Fandom Radio, Monday, May 4th, 2015

May 04, 2015 12:50

Obi-Wan: ...Master Rand? What is it you wanted to speak to me about-- Anakin?

Anakin: I was just woken up by my grandson yelling "May the Fourth be with you," in my comlink and I WILL FIND YOU, BEN. It's too early for this poodoo.

Obi-Wan: I am starting to get the impression we were conspired against.

Anakin: Definitely. The squirrels look far too innocent right now, and they are never innocent.

Obi-Wan: *sigh* This is the radio station, isn't it? I should have known I was being drawn into a trap.

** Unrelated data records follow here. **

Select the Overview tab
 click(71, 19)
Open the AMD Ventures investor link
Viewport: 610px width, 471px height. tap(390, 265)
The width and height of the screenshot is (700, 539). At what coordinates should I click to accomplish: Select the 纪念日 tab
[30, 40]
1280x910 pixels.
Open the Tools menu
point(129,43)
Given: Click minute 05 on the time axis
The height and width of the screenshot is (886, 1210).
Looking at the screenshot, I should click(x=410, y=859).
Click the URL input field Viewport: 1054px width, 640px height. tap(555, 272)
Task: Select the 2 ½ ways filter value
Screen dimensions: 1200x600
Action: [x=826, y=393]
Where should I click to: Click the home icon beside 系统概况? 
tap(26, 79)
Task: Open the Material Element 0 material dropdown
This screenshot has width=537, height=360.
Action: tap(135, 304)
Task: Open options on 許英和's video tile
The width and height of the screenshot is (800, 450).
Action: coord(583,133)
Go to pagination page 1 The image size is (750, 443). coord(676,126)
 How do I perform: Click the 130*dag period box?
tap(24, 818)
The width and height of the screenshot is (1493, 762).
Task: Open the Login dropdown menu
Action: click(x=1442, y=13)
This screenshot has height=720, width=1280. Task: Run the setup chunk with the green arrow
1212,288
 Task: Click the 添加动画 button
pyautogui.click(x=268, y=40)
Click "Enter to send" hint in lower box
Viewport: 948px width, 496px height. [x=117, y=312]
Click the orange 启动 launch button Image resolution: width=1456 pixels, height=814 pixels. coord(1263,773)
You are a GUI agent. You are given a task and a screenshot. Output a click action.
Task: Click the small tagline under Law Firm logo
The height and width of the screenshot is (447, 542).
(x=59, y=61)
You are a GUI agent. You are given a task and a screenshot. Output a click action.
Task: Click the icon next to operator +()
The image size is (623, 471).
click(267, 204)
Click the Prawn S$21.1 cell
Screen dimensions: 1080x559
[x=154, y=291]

Anakin: You're losing your touch if you didn't. Pass me the notes, will you? It should go fast because classes don't start until today.

Obi-Wan: I'm not losing my touch. *rustling of papers* Here.

Anakin: If squirrels successfully outsmarted you without drugging your tea or giving you a concussion, you're losing your touch. Right, in school, galactic holostar Garik Loran was in the library wearing a shirt and not wearing glitter. Well, not wearing glitter where the squirrels could see because I know for a fact that you cannot get rid of glitter with just one day's worth of showers. Cassandra came in for her weekly visit and got steered toward a new science fiction series...and then Face had to explain starships because sometimes the people here are from very, very primitive times without proper travel options.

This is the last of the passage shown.